Repeat exactly the lines that run from the start of the records below to the line with "You are a computer-use", including both of those lines but not the pictures.

● **PROVIDED ENTRIES**
* * * * *
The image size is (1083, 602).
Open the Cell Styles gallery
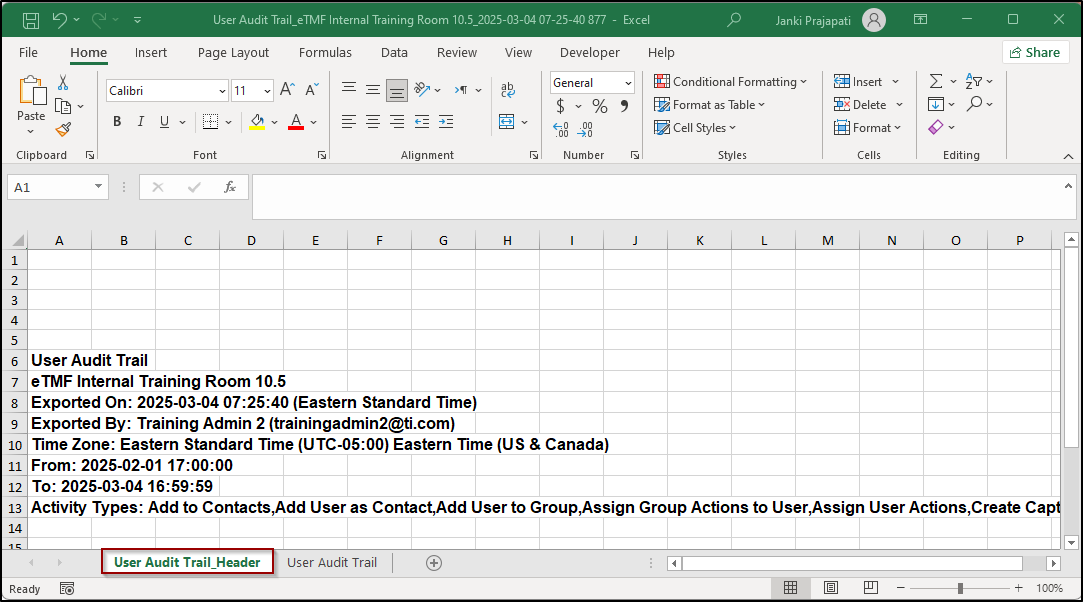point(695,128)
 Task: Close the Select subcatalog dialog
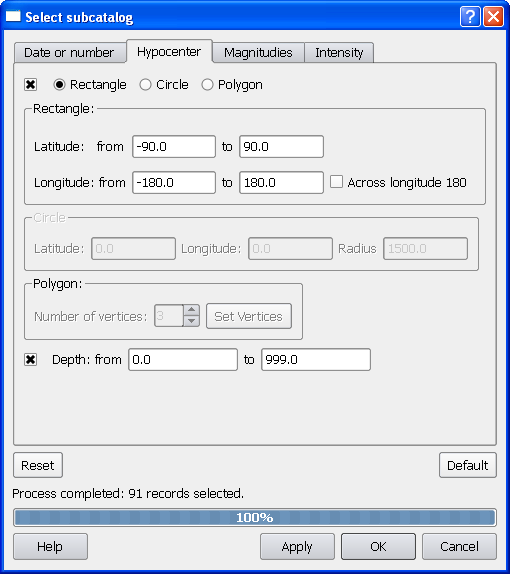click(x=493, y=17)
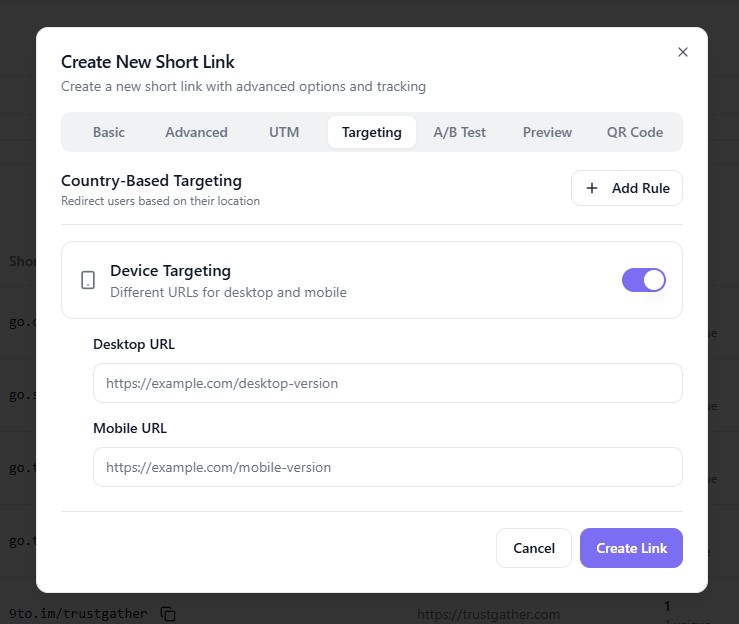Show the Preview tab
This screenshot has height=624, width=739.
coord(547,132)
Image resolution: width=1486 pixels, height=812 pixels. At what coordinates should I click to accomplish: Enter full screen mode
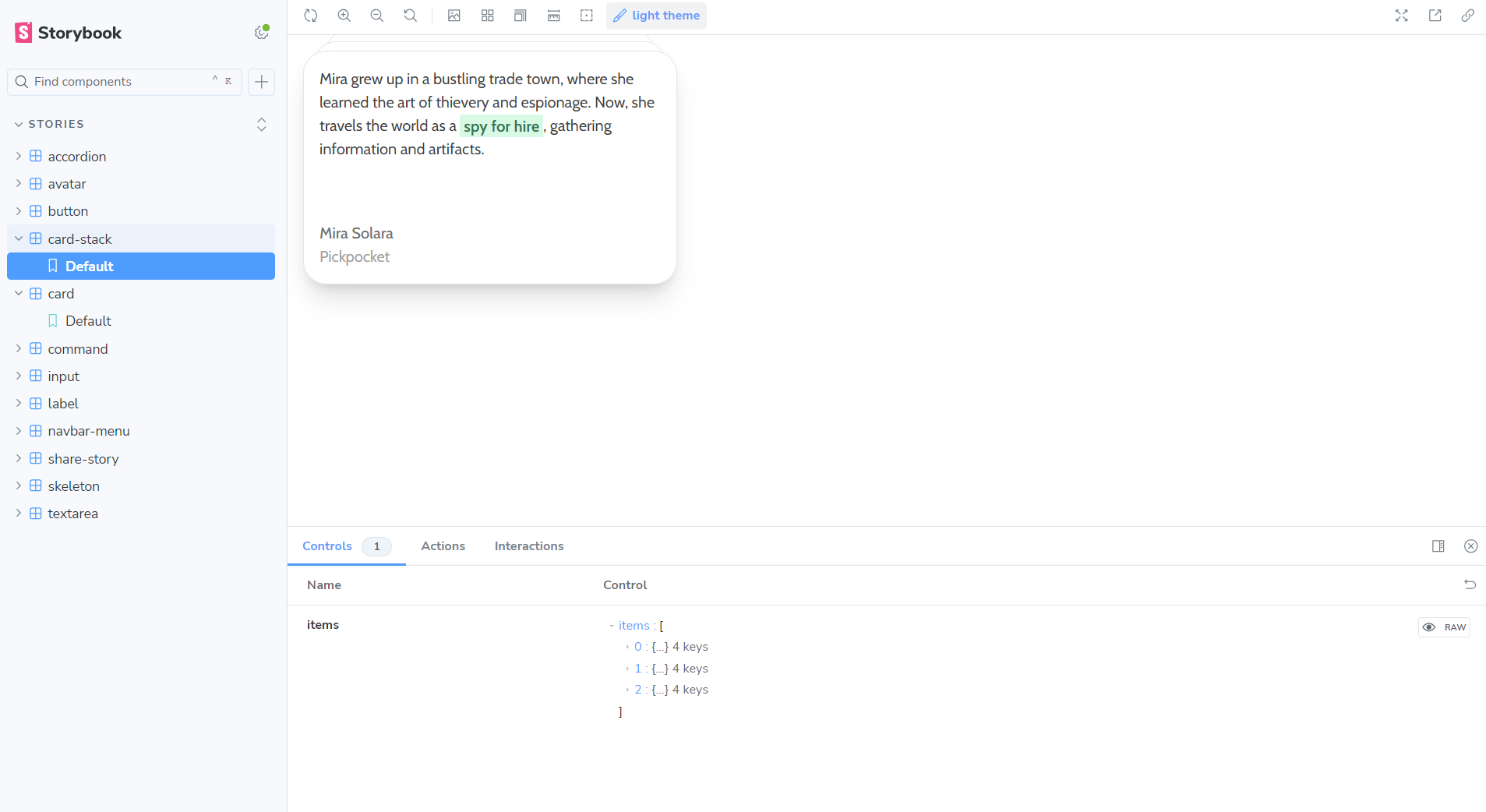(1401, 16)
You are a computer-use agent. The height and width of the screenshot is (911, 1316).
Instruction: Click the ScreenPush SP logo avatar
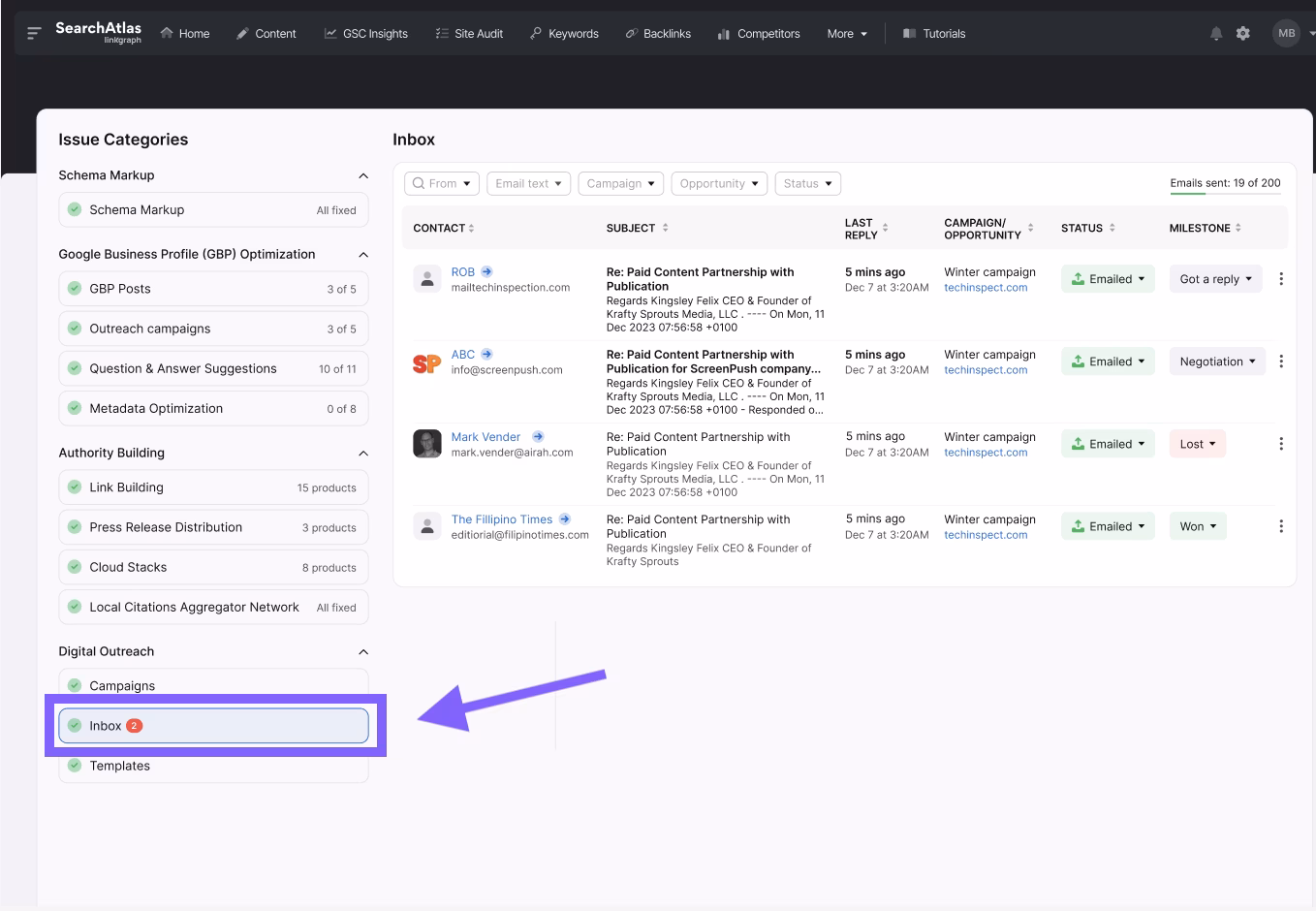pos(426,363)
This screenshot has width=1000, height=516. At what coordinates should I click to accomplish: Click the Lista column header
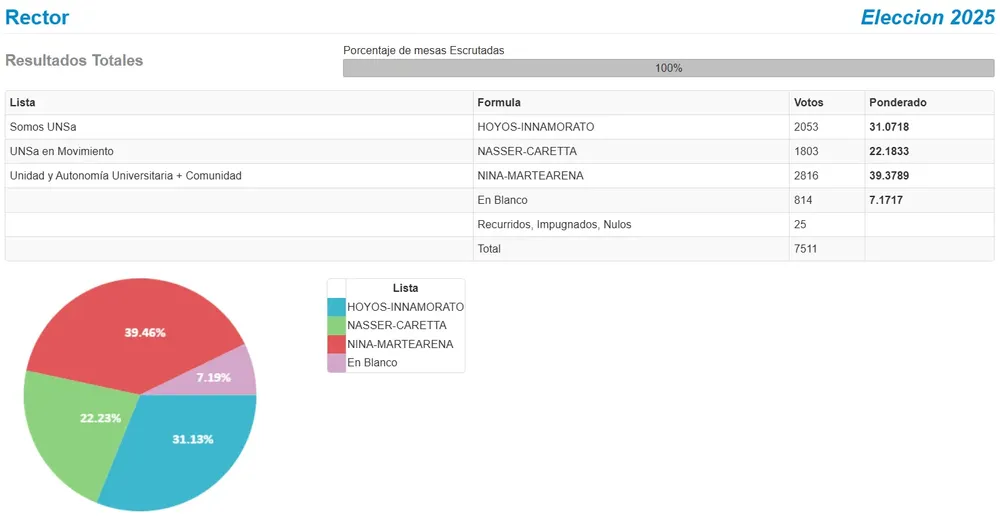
* * * * *
● **ANSWER BOX**
The image size is (1083, 602).
Open the Cell Styles gallery
point(695,128)
 Task: Close the Select subcatalog dialog
click(x=493, y=17)
Show the Preview tab
This screenshot has height=624, width=739.
coord(547,132)
Image resolution: width=1486 pixels, height=812 pixels. At what coordinates should I click to accomplish: Enter full screen mode
(1401, 16)
You are a computer-use agent. The height and width of the screenshot is (911, 1316).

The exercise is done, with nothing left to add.